Additionally, the FAQs confirm that penalty relief is available for failure to deposit federal employment taxes relating to qualified wages in a calendar quarter, in accordance with Notice 2020-22, discussed below.

Relief from Penalty for Failure to Deposit Employment Taxes

The IRS also released Notice 2020-22, 2020-17 IRB, which provides penalty relief from failure to make employment tax deposits for employers entitled to the new refundable tax credits provided under the FFCRA and the CARES Act.

Generally, § 6656 imposes a penalty for any failure to deposit amounts as required (including deposits for employment taxes), unless such failure is due to reasonable cause and not due to willful neglect. The FFCRA and the CARES Act instruct the Secretary of the Treasury to waive the § 6656 penalty for failure to deposit the employer share of social security tax in anticipation of the allowance of the refundable tax credits allowed thereunder.
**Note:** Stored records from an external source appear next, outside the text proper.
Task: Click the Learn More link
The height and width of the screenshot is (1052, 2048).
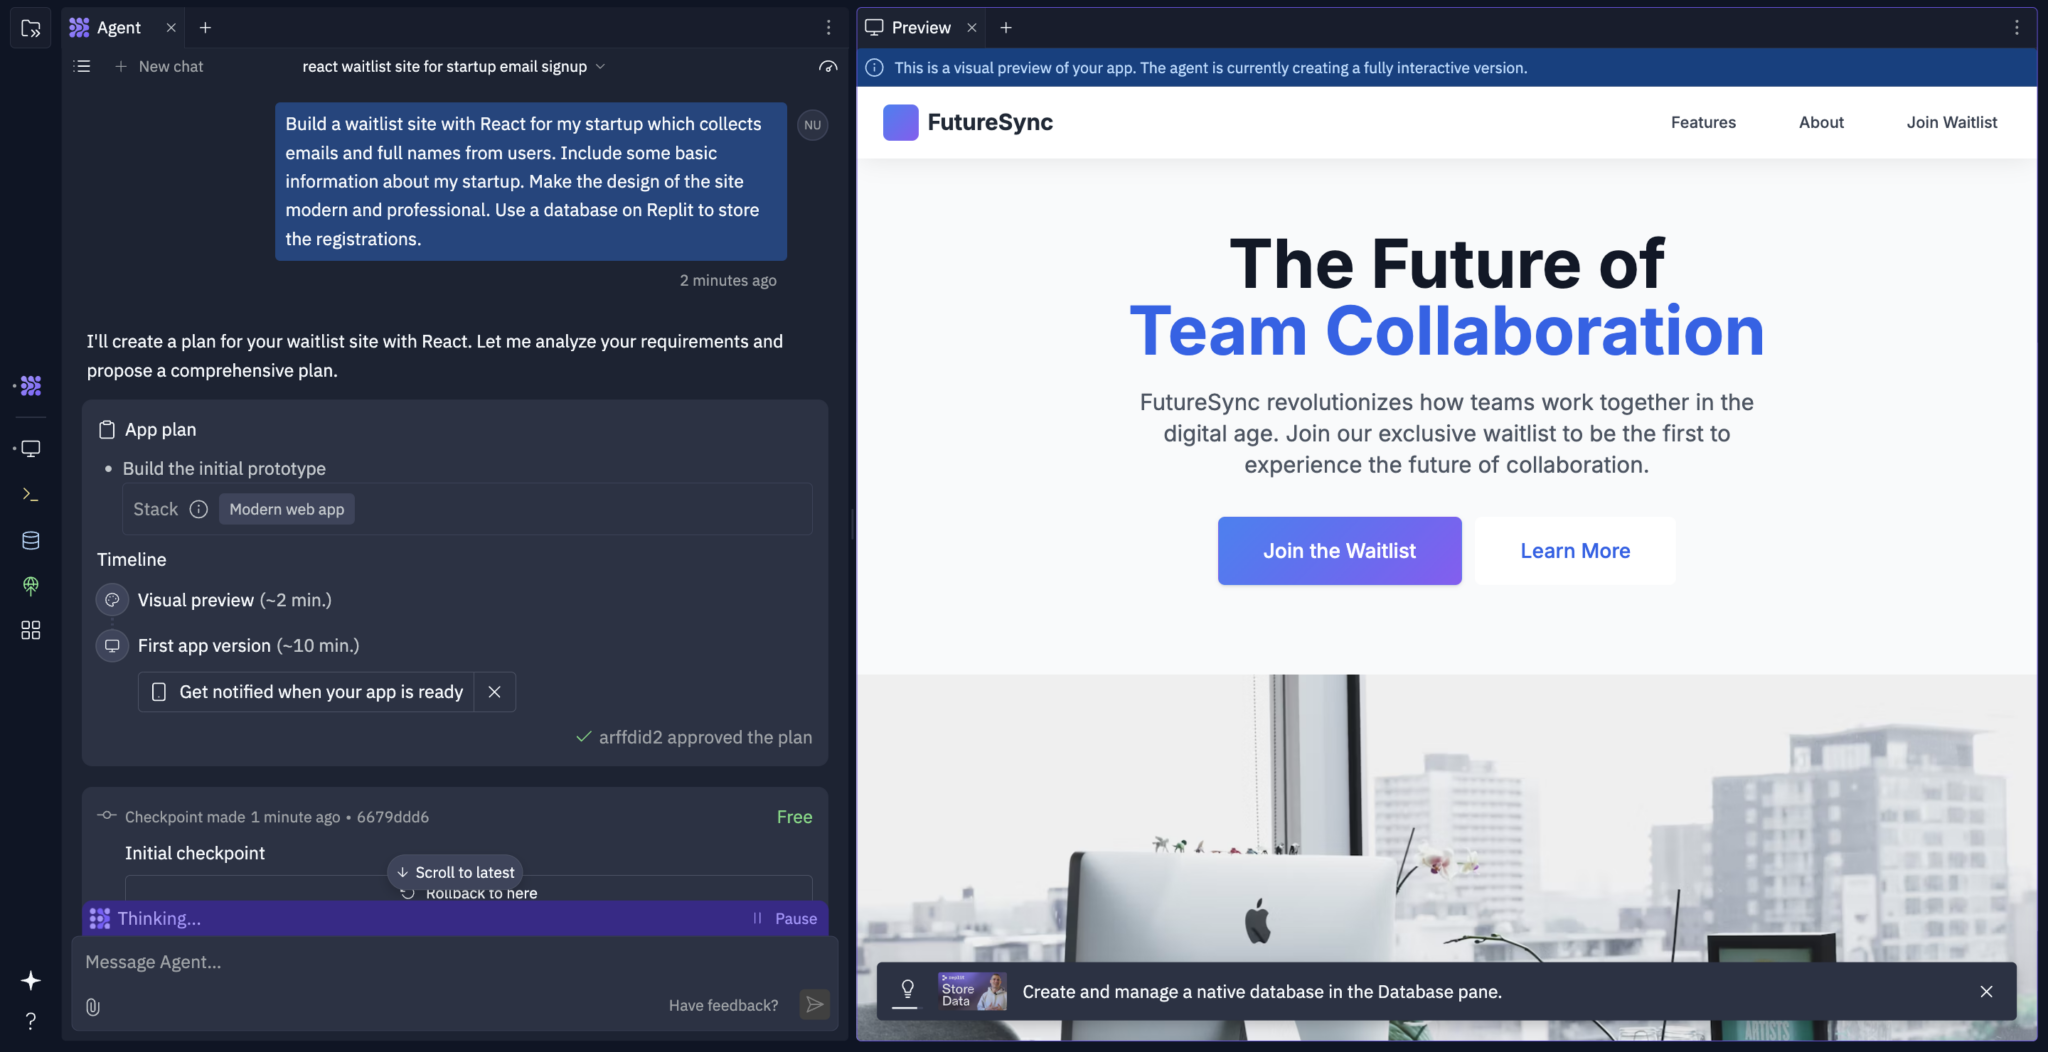Action: (x=1573, y=550)
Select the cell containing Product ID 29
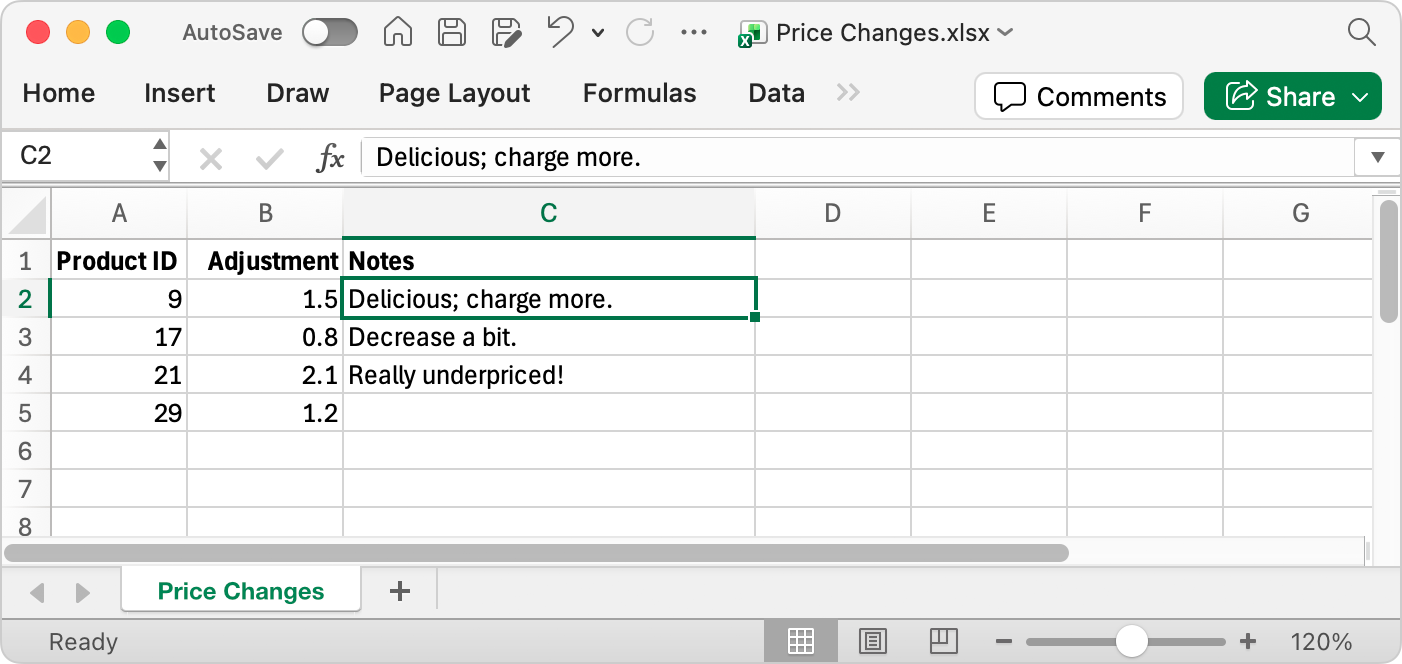The height and width of the screenshot is (664, 1402). pos(119,412)
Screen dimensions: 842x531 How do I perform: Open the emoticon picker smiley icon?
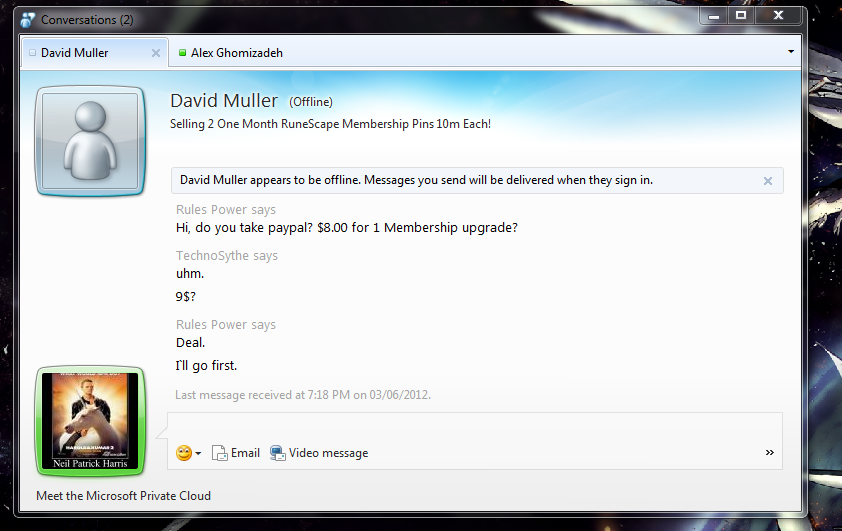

According to Notice 2020-22, an employer will not be subject to a § 6656 penalty for failing to deposit employment taxes relating to qualified wages under the FFCRA or the CARES Act if:

  1. The employer paid qualified wages to its employees in the calendar quarter prior to the time of the required deposit,
  2. The amount of employment taxes that the employer does not timely deposit is less than or equal to the amount of the employer’s anticipated credits for the qualified leave wages under the FFCRA for the calendar quarter as of the time of the required deposit, or qualified leave wages and employee retention credit under the CARES Act, and
  3. The employer did not seek payment of an advance credit by filing Form 7200, with respect to the anticipated credits it relied upon to reduce its deposits.

While there will continue to be additional questions and uncertainty surrounding the implementation of these provisions, the IRS guidance offers a welcome explanatory tool for employers seeking to understand the relief options available to them.